Crypto bros say they’re rebuilding Wall Street on-chain. They say tokens tied to real-world shares like Nvidia, Apple, and even Elon Musk’s Tesla can make global investing easier, but the second you start paying attention, it’s just chaos, fake prices, legal headaches, and zero guardrails.
At the end of June, Robinhood, Kraken, Gemini, and Bybit introduced blockchain versions of American stocks and ETFs for users outside the U.S. Robinhood tried to steal the show with a dramatic event in France. They even themed it after a Hitchcock film.
But things didn’t go as planned. Their tokens, built for companies like OpenAI and SpaceX that haven’t even gone public, triggered a backlash. OpenAI responded immediately on social media: “We did not partner with Robinhood, were not involved in this, and do not endorse it.” Lithuania’s central bank, which regulates Robinhood’s European operations, contacted the company for clarification.
On July 3, the AAPLX token—meant to reflect Apple’s stock—hit $236.72, a 12% premium above Apple’s actual price. The Amazon token, AMZNX, spiked to $891.58 just two days later—four times higher than Amazon’s last close.
But the biggest dislocation happened that same week on Jupiter, a peer-to-peer trading platform. A single trader tried to buy $500 worth of AMZNX, and that alone sent the token to $23,781.22. That’s over 100x Amazon’s real value.
All these tokens were issued by Backed Finance, a Swiss company that rolled them out on June 30 through partnerships with Kraken and Bybit. Backed calls them “xStocks” and claims they’re backed one-to-one with real stocks.
When people buy more tokens, the company buys more shares. When people sell, they burn tokens and dump the shares. The idea is that token prices should stay close to the real ones. But in reality, these tokens are barely traded.
Liquidity is weak, and a small trade is enough to throw off the price completely, especially on weekends, nights, or holidays when the stock market is shut.
A Backed spokesperson allegedly told the Journal that: “We are actively tracking any of these price dislocations and engaging with exchanges to make sure they work to fix this and follow best practices to make sure this does not happen.” But crypto isn’t known for its “best practices,” especially when trades happen on anonymous platforms.

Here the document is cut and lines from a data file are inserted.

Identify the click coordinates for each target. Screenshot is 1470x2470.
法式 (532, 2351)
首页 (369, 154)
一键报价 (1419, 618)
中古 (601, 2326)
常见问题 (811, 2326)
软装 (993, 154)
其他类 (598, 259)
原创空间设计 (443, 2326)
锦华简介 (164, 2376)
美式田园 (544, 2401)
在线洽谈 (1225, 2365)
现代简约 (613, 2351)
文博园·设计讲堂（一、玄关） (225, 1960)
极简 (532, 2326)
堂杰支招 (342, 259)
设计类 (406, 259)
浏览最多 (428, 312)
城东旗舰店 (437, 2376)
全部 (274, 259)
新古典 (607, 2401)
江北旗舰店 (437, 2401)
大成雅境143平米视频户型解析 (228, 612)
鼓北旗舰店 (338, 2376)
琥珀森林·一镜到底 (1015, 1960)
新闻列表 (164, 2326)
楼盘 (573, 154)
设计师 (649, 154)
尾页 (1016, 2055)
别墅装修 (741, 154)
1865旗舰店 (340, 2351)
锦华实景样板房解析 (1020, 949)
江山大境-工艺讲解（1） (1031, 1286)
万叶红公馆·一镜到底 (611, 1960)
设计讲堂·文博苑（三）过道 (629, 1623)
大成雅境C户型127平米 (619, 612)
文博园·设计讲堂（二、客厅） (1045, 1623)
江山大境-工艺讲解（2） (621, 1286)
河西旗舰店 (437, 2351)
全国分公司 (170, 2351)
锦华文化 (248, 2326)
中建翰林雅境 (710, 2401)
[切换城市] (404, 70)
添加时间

The U.S. stock market relies on strict controls. Brokerages verify identities. Exchanges monitor trades. Regulators track suspicious activity. That entire system doesn’t exist here. Backed’s xStocks are “permissionless.”
That means they can move between wallets and platforms with zero friction. Kraken might log identities, but Jupiter doesn’t. Once tokens move to a decentralized platform, they’re completely off the radar.
Gemini co-founder Cameron Winklevoss argued, “By tokenizing equities, we believe we can export U.S. capital markets anywhere in the world.” But that dream ignores the core problem, which is that stocks traded without transparency or regulation invite disaster. Sure, the blockchain makes transactions public, but names and faces can be permanently hidden, as we’ve seen with North Korea’s Lazarus Group. They might not even be North Korea at all, because we have no way of knowing for sure. And that’s exactly how insider trading and pump-and-dump schemes thrive.
Carlos Domingo, CEO of Securitize, called it like it is: “It’s a can of worms and it is going to explode at some point, because people will find ways to do something illegal with these tokens.”
And that’s the real risk here. These tokens might look like progress, but they also make it easier for market abuse to go undetected. And there’s zero sign that this was a one-time thing.